Un nuevo inicio premundialista donde solo el triunfo vale

 

Venezuela inicia su decimotercera participación en una eliminatoria al Mundial de Fútbol. Desde aquella primera y ya lejano premundial para Inglaterra 1966 hasta la que este jueves se pone en marcha, con la mira puesta en Rusia 2018, ha cursado mucha agua bajo el puente. Muchos jugadores vieron sus sueños frustrados y hoy de nuevo renace la ilusión de ver a la Vinotinto en la fase final de una Copa del Mundo. La responsabilidad ahora recae sobre Noel Sanvicente, el técnico más ganador en la historia del fútbol venezolano y que asume el duro compromiso de revertir la historia siempre aciaga. Y es que este nuevo capítulo, que se inicia ante Paraguay, no deja de tener un significado especial pues se hará sin el mejor jugador que selección nacional haya tenido nunca. Se inicia la era post Juan Arango, lo que representa un reto aún mayor.

Lo principal en este nuevo apartado es que la selección nacional supere sus problemas de definición. Que deje atrás la magra presentación en los dos amistosos previos a la ruta mundialista. No es precisamente la efectividad la carta de presentación de la Vinotinto. La falta de gol es un claro indicio que trae como lastre este proceso de Sanvicente y que viene heredado de ciclos anteriores. Ante Paraguay debe comenzar con un golpe de autoridad. De entender que solo hacerse fuerte de local, se puede ir curtiendo el sueño de una Copa del Mundo. Que solo el triunfo vale ante un rival que potencialmente es ganable.

Independientemente del módulo táctico, con la ubicación espacial dentro del campo que vaya a emplear el estratega, Venezuela debe estar convencida que la empresa de la victoria es factible. Para ello, el equipo debe ser vivaz en todo, a la hora de atacar y de defender. Debe ejercer presión en todos los sectores. Ser rápidos en la transición y sumar elementos al bloque ofensivo. Salomón Rondón es clave en las ofensivas de Venezuela. Que la medular le surta de balones tiene que ser una premisa. Que gravite y sea decisivo pasa porque el resto le colabore en esa misión. A un rival como Paraguay es muy importante la tenencia y circulación del balón. El manejo y el juego asociado le hacen daño y lo desquicia. La proyección de laterales es fundamental para ampliar el campo y explotar los costados del rival, aunque no ha sido un rasgo muy recurrido en esta Vinotinto. Anotar primero es importante, porque ayuda a la confianza y potencia al equipo mentalmente. Pero eso no será suficiente ante un oponente difícil, que empuja y no se rinde.

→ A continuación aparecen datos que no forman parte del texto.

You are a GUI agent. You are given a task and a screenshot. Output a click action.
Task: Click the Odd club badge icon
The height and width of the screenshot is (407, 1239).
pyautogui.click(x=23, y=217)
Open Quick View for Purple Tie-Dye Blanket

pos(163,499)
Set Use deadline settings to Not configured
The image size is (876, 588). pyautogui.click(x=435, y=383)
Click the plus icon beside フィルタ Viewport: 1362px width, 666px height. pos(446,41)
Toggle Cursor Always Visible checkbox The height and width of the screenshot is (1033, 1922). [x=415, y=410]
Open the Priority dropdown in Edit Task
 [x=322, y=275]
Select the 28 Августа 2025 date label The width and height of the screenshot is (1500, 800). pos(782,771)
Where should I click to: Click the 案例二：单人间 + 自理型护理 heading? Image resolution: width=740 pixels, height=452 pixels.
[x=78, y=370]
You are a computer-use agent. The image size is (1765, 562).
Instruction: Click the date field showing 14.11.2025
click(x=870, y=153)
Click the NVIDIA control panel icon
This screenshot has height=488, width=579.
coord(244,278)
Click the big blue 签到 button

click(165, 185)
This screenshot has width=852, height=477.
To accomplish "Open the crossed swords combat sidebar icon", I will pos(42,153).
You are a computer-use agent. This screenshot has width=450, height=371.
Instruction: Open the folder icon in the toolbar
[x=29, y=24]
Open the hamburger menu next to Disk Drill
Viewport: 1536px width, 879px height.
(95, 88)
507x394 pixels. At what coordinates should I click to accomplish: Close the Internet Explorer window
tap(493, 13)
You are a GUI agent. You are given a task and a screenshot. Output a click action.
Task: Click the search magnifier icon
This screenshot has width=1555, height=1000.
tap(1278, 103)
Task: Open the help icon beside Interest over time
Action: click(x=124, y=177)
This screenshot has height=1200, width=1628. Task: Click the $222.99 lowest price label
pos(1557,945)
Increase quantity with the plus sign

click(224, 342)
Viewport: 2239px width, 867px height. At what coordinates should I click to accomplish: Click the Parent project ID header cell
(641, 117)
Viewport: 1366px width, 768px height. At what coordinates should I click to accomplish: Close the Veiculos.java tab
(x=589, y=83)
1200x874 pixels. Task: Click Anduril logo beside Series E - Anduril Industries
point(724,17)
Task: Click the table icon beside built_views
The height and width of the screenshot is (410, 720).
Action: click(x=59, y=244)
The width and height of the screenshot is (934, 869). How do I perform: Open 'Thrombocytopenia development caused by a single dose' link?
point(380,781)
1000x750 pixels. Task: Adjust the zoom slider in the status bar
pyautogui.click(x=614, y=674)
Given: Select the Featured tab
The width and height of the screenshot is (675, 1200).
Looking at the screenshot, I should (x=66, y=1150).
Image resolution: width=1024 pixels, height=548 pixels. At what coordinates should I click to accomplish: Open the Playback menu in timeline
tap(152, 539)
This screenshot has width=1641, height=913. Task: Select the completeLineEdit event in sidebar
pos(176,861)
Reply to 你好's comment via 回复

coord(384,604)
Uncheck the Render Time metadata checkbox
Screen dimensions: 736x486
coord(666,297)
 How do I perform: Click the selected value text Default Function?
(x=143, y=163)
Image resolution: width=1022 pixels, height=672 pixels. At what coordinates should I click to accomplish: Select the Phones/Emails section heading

En lo defensivo, Venezuela debe saber de antemano que el juego aéreo y el aspecto físico son las armas paraguayas por excelencia para imponerse en las áreas. En ese sentido, y como en la avanzada ofensiva, el repliegue debe ser igual de rápido y eficaz. Los errores y desatenciones en este nivel se pagan caros. Especial cuidado habrá que tener con Derlis González. Es un jugador con muy poco de paraguayo, pues es hábil, escurridizo y va bien por los costados. Mucho ojo deberá tener Gabriel Cichero con él y el equipo le deberá colaborar con los doblajes. Ya se verá si jugar en la tarde con la humedad y el calor sirvió para sumar a la causa deportiva. Por lo pronto, todo recurso es bienvenido. Solo el triunfo vale en este primer peldaño de la eliminatoria. Como dice Sanvicente, ganar sí o sí.